_TASK TO CARRY OUT:_ Exact copies of all the entries are needed.

_PROVIDED INFORMATION:_
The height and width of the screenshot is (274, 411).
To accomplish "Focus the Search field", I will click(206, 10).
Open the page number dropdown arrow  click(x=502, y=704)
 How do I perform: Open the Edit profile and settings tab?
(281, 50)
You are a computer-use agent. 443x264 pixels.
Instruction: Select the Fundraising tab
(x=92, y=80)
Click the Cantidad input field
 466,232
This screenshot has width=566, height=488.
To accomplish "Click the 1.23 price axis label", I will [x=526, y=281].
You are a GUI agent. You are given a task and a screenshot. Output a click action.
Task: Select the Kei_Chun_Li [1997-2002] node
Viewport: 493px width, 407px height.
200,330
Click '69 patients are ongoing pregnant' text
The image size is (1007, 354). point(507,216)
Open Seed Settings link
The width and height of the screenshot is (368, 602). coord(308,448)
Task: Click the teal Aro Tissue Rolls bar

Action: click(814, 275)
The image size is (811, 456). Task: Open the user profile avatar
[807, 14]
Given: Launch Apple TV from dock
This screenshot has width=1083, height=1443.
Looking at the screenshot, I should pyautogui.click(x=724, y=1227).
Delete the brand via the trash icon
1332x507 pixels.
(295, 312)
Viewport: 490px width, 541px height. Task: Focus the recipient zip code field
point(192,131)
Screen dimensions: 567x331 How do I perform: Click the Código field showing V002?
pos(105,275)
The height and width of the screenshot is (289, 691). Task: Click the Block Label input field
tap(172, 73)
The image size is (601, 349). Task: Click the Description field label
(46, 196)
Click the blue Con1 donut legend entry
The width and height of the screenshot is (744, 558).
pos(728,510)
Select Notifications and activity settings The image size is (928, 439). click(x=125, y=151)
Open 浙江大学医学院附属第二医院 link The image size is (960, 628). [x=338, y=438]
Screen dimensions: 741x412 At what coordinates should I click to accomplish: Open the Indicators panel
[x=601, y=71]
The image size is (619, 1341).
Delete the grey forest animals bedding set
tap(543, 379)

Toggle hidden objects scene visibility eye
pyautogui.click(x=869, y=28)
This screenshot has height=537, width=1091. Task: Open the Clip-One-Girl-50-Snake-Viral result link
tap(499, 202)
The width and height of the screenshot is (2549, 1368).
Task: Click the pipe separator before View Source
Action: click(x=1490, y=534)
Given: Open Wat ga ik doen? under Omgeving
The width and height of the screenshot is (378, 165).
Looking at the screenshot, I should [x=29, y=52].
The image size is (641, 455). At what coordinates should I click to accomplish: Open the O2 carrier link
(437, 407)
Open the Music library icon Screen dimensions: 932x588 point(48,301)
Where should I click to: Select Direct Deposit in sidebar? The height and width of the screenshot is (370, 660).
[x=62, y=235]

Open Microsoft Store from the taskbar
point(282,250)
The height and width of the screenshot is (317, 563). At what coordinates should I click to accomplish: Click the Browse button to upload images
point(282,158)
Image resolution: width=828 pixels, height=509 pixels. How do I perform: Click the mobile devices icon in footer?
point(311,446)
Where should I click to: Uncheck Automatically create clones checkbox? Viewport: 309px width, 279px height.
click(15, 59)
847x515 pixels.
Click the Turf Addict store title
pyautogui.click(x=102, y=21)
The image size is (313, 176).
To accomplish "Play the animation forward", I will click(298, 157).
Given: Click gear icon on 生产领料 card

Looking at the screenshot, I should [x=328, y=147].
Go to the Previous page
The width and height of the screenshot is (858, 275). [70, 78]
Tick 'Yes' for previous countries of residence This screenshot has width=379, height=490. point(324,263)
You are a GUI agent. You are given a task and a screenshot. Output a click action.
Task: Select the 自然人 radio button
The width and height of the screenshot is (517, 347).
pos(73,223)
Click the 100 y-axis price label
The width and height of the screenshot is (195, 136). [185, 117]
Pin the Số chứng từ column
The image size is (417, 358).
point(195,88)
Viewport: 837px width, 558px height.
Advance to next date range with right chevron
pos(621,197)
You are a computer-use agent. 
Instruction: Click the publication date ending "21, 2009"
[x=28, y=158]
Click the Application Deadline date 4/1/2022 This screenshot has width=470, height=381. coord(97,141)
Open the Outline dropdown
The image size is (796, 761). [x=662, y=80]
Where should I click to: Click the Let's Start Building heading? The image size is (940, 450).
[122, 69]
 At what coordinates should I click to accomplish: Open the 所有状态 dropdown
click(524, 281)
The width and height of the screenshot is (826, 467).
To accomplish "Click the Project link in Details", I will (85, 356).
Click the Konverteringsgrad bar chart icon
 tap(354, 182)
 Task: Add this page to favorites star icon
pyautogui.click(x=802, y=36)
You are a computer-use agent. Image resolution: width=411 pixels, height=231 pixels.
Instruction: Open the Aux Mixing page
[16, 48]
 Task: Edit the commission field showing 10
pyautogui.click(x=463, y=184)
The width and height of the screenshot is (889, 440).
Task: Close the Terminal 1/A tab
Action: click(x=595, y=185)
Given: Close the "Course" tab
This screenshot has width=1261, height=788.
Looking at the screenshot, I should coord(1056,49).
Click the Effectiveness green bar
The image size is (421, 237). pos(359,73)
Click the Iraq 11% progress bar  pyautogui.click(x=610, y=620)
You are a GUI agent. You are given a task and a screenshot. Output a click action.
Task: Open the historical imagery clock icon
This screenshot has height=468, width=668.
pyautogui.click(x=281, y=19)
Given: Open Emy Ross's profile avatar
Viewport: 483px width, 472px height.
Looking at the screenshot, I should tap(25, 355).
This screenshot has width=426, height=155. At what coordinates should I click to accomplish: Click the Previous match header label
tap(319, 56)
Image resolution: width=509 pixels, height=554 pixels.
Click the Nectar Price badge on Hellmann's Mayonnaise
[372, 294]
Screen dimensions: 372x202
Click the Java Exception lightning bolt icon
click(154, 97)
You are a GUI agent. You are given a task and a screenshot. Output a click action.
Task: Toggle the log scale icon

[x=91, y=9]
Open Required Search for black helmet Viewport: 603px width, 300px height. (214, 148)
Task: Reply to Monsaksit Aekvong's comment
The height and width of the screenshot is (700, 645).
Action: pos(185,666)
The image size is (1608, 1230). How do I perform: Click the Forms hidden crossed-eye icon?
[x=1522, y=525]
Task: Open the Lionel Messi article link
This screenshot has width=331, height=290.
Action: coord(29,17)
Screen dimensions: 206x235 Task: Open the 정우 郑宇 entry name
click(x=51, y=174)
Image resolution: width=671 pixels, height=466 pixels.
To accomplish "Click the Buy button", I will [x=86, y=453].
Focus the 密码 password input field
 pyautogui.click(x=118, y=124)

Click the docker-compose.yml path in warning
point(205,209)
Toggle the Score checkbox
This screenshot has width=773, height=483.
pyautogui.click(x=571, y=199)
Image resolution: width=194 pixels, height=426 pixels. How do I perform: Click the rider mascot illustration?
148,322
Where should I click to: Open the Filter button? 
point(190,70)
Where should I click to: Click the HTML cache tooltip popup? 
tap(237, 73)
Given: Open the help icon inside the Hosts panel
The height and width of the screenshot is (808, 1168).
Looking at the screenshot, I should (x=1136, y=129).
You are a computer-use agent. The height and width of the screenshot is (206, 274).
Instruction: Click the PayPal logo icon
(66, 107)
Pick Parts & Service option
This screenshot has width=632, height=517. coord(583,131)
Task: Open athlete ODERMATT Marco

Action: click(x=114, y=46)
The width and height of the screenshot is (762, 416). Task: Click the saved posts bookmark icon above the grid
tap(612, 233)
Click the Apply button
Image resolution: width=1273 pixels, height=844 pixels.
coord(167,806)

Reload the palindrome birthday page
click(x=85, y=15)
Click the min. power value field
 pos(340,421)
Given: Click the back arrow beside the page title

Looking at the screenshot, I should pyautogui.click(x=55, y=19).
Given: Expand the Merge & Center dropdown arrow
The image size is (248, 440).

_TASK RESPONSE:_
The height and width of the screenshot is (274, 411).
To accomplish "Focus the Search field", I will click(206, 10).
Open the page number dropdown arrow  click(x=502, y=704)
 How do I perform: Open the Edit profile and settings tab?
(281, 50)
You are a computer-use agent. 443x264 pixels.
Instruction: Select the Fundraising tab
(x=92, y=80)
Click the Cantidad input field
 466,232
This screenshot has width=566, height=488.
To accomplish "Click the 1.23 price axis label", I will [x=526, y=281].
You are a GUI agent. You are given a task and a screenshot. Output a click action.
Task: Select the Kei_Chun_Li [1997-2002] node
Viewport: 493px width, 407px height.
200,330
Click '69 patients are ongoing pregnant' text
The image size is (1007, 354). point(507,216)
Open Seed Settings link
The width and height of the screenshot is (368, 602). coord(308,448)
Task: Click the teal Aro Tissue Rolls bar

Action: click(814, 275)
The image size is (811, 456). Task: Open the user profile avatar
[807, 14]
Given: Launch Apple TV from dock
This screenshot has width=1083, height=1443.
Looking at the screenshot, I should pyautogui.click(x=724, y=1227).
Delete the brand via the trash icon
1332x507 pixels.
(295, 312)
Viewport: 490px width, 541px height. Task: Focus the recipient zip code field
point(192,131)
Screen dimensions: 567x331 How do I perform: Click the Código field showing V002?
pos(105,275)
The height and width of the screenshot is (289, 691). Task: Click the Block Label input field
tap(172, 73)
The image size is (601, 349). Task: Click the Description field label
(46, 196)
Click the blue Con1 donut legend entry
The width and height of the screenshot is (744, 558).
pos(728,510)
Select Notifications and activity settings The image size is (928, 439). click(x=125, y=151)
Open 浙江大学医学院附属第二医院 link The image size is (960, 628). [x=338, y=438]
Screen dimensions: 741x412 At what coordinates should I click to accomplish: Open the Indicators panel
[x=601, y=71]
The image size is (619, 1341).
Delete the grey forest animals bedding set
tap(543, 379)

Toggle hidden objects scene visibility eye
pyautogui.click(x=869, y=28)
This screenshot has height=537, width=1091. Task: Open the Clip-One-Girl-50-Snake-Viral result link
tap(499, 202)
The width and height of the screenshot is (2549, 1368).
Task: Click the pipe separator before View Source
Action: click(x=1490, y=534)
Given: Open Wat ga ik doen? under Omgeving
The width and height of the screenshot is (378, 165).
Looking at the screenshot, I should [x=29, y=52].
The image size is (641, 455). At what coordinates should I click to accomplish: Open the O2 carrier link
(437, 407)
Open the Music library icon Screen dimensions: 932x588 point(48,301)
Where should I click to: Select Direct Deposit in sidebar? The height and width of the screenshot is (370, 660).
[x=62, y=235]

Open Microsoft Store from the taskbar
point(282,250)
The height and width of the screenshot is (317, 563). At what coordinates should I click to accomplish: Click the Browse button to upload images
point(282,158)
Image resolution: width=828 pixels, height=509 pixels. How do I perform: Click the mobile devices icon in footer?
point(311,446)
Where should I click to: Uncheck Automatically create clones checkbox? Viewport: 309px width, 279px height.
click(15, 59)
847x515 pixels.
Click the Turf Addict store title
pyautogui.click(x=102, y=21)
The image size is (313, 176).
To accomplish "Play the animation forward", I will click(298, 157).
Given: Click gear icon on 生产领料 card

Looking at the screenshot, I should [x=328, y=147].
Go to the Previous page
The width and height of the screenshot is (858, 275). [70, 78]
Tick 'Yes' for previous countries of residence This screenshot has width=379, height=490. point(324,263)
You are a GUI agent. You are given a task and a screenshot. Output a click action.
Task: Select the 自然人 radio button
The width and height of the screenshot is (517, 347).
pos(73,223)
Click the 100 y-axis price label
The width and height of the screenshot is (195, 136). [185, 117]
Pin the Số chứng từ column
The image size is (417, 358).
point(195,88)
Viewport: 837px width, 558px height.
Advance to next date range with right chevron
pos(621,197)
You are a computer-use agent. 
Instruction: Click the publication date ending "21, 2009"
[x=28, y=158]
Click the Application Deadline date 4/1/2022 This screenshot has width=470, height=381. coord(97,141)
Open the Outline dropdown
The image size is (796, 761). [x=662, y=80]
Where should I click to: Click the Let's Start Building heading? The image size is (940, 450).
[122, 69]
 At what coordinates should I click to accomplish: Open the 所有状态 dropdown
click(524, 281)
The width and height of the screenshot is (826, 467).
To accomplish "Click the Project link in Details", I will (85, 356).
Click the Konverteringsgrad bar chart icon
 tap(354, 182)
 Task: Add this page to favorites star icon
pyautogui.click(x=802, y=36)
You are a computer-use agent. Image resolution: width=411 pixels, height=231 pixels.
Instruction: Open the Aux Mixing page
[16, 48]
 Task: Edit the commission field showing 10
pyautogui.click(x=463, y=184)
The width and height of the screenshot is (889, 440).
Task: Close the Terminal 1/A tab
Action: click(x=595, y=185)
Given: Close the "Course" tab
This screenshot has width=1261, height=788.
Looking at the screenshot, I should coord(1056,49).
Click the Effectiveness green bar
The image size is (421, 237). pos(359,73)
Click the Iraq 11% progress bar  pyautogui.click(x=610, y=620)
You are a GUI agent. You are given a task and a screenshot. Output a click action.
Task: Open the historical imagery clock icon
This screenshot has height=468, width=668.
pyautogui.click(x=281, y=19)
Given: Open Emy Ross's profile avatar
Viewport: 483px width, 472px height.
Looking at the screenshot, I should tap(25, 355).
This screenshot has width=426, height=155. At what coordinates should I click to accomplish: Click the Previous match header label
tap(319, 56)
Image resolution: width=509 pixels, height=554 pixels.
Click the Nectar Price badge on Hellmann's Mayonnaise
[372, 294]
Screen dimensions: 372x202
Click the Java Exception lightning bolt icon
click(154, 97)
You are a GUI agent. You are given a task and a screenshot. Output a click action.
Task: Toggle the log scale icon

[x=91, y=9]
Open Required Search for black helmet Viewport: 603px width, 300px height. (214, 148)
Task: Reply to Monsaksit Aekvong's comment
The height and width of the screenshot is (700, 645).
Action: pos(185,666)
The image size is (1608, 1230). How do I perform: Click the Forms hidden crossed-eye icon?
[x=1522, y=525]
Task: Open the Lionel Messi article link
This screenshot has width=331, height=290.
Action: coord(29,17)
Screen dimensions: 206x235 Task: Open the 정우 郑宇 entry name
click(x=51, y=174)
Image resolution: width=671 pixels, height=466 pixels.
To accomplish "Click the Buy button", I will [x=86, y=453].
Focus the 密码 password input field
 pyautogui.click(x=118, y=124)

Click the docker-compose.yml path in warning
point(205,209)
Toggle the Score checkbox
This screenshot has width=773, height=483.
pyautogui.click(x=571, y=199)
Image resolution: width=194 pixels, height=426 pixels. How do I perform: Click the rider mascot illustration?
148,322
Where should I click to: Open the Filter button? 
point(190,70)
Where should I click to: Click the HTML cache tooltip popup? 
tap(237, 73)
Given: Open the help icon inside the Hosts panel
The height and width of the screenshot is (808, 1168).
Looking at the screenshot, I should (x=1136, y=129).
You are a computer-use agent. The height and width of the screenshot is (206, 274).
Instruction: Click the PayPal logo icon
(66, 107)
Pick Parts & Service option
This screenshot has width=632, height=517. coord(583,131)
Task: Open athlete ODERMATT Marco

Action: click(x=114, y=46)
The width and height of the screenshot is (762, 416). Task: Click the saved posts bookmark icon above the grid
tap(612, 233)
Click the Apply button
Image resolution: width=1273 pixels, height=844 pixels.
coord(167,806)

Reload the palindrome birthday page
click(x=85, y=15)
Click the min. power value field
 pos(340,421)
Given: Click the back arrow beside the page title

Looking at the screenshot, I should pyautogui.click(x=55, y=19).
Given: Expand the Merge & Center dropdown arrow
The image size is (248, 440).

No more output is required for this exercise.